I talk a lot about sex and sex-positivity, especially in person. (There’s a big post about what that all means and why I find it so important coming up at some point–it’s long overdue.) There’s a lot of cultural weight stacked against sex that I, as a humanist and a feminist, simply can’t accept, and so I’ve worked over the past few years to free myself of that stigmatical burden. But as a student at a small liberal arts college in eastern Washington, and one who calls Portland, Oregon “home” to boot, it’s sometimes easy to forget that the sex-positive spheres I inhabit are not what many people across the country recognize.
This post on reddit caught my eye today and gave me a really unpleasant reminder of what a sex-negative culture can do:
I’m a 17 year old female, and I think I have an over active sex drive.?
Or maybe a hormone imbalance. I’m not very sure. First of all i’d like to say I am not trolling, although it may sound like it. I’m a virgin. But I think about sex, frequently. I masturbate like about 4 times per week and think about sex everytime I go to sleep. I think about it way to much to where I’m at the point of seeing someone sexy on tv and wanting to have sex with them. I don’t know if this is normal, and I wasnt sure where to post this. Please help:(
This is what happens when a culture tells people, especially women, that enjoying sex is abnormal, that it’s wrong, that it’s something to be ashamed of. A girl exploring her sexuality in a perfectly natural, healthy way, harming nobody in the process, is led to believe that she’s physiologically abnormal for seeking pleasure. She feels guilt and grief when she has done nothing wrong. And she feels like even when she’s doing something that only affects her, she needs to be “normal”, as if there’s something inherently wrong with an abundance of sexual thoughts and behaviors.

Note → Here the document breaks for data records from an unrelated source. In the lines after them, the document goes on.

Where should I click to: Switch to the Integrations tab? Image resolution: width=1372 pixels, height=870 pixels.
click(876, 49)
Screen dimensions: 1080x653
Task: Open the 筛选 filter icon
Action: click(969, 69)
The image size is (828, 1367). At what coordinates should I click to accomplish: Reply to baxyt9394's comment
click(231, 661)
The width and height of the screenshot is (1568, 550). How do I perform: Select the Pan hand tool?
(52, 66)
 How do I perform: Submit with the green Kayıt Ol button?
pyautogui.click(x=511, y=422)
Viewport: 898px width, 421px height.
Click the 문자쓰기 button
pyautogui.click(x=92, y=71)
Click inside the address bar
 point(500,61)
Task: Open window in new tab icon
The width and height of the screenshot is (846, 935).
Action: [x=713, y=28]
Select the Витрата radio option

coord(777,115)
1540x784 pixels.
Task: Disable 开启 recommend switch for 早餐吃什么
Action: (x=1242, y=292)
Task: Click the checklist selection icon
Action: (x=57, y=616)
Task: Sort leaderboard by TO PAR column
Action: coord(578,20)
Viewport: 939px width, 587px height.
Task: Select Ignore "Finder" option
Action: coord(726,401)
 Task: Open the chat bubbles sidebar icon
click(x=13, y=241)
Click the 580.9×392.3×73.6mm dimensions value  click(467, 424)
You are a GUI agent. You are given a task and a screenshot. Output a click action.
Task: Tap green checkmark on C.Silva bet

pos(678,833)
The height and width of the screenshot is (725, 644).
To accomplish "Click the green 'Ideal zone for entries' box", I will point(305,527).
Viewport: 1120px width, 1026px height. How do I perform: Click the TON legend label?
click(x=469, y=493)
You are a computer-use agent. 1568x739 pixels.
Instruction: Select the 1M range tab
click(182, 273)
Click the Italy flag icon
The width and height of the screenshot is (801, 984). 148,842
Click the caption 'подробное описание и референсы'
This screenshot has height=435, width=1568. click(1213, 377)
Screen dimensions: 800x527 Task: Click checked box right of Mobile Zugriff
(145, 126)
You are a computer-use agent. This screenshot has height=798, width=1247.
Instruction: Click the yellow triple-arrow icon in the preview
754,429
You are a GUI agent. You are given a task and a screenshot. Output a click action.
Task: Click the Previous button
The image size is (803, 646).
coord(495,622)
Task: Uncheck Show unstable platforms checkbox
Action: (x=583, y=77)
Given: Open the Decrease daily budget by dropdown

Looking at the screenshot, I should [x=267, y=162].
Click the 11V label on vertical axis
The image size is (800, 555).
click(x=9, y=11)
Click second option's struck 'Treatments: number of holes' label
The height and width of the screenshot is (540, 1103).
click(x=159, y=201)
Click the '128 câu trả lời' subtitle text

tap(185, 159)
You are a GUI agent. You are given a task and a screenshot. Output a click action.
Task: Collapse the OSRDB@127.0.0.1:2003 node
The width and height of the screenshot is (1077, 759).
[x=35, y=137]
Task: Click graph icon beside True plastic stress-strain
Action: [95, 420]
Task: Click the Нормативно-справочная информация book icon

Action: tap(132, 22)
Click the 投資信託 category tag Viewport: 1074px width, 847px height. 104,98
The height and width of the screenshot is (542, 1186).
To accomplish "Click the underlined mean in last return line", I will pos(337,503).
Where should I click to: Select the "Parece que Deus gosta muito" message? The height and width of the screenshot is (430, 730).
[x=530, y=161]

We need to fight this. We need to tell people of all genders, sexes, and orientations that they can and should love their bodies and all they can do, if they so choose. We need to broadcast a better idea of what is “wrong” based on consent and harm, rather than puritanical anti-pleasure maxims. We need to create a culture that celebrates consensual sex and sexuality (including the choice not to be sexual)–rather than one that makes 17-year-old girls afraid that there’s something wrong with them for being sexual.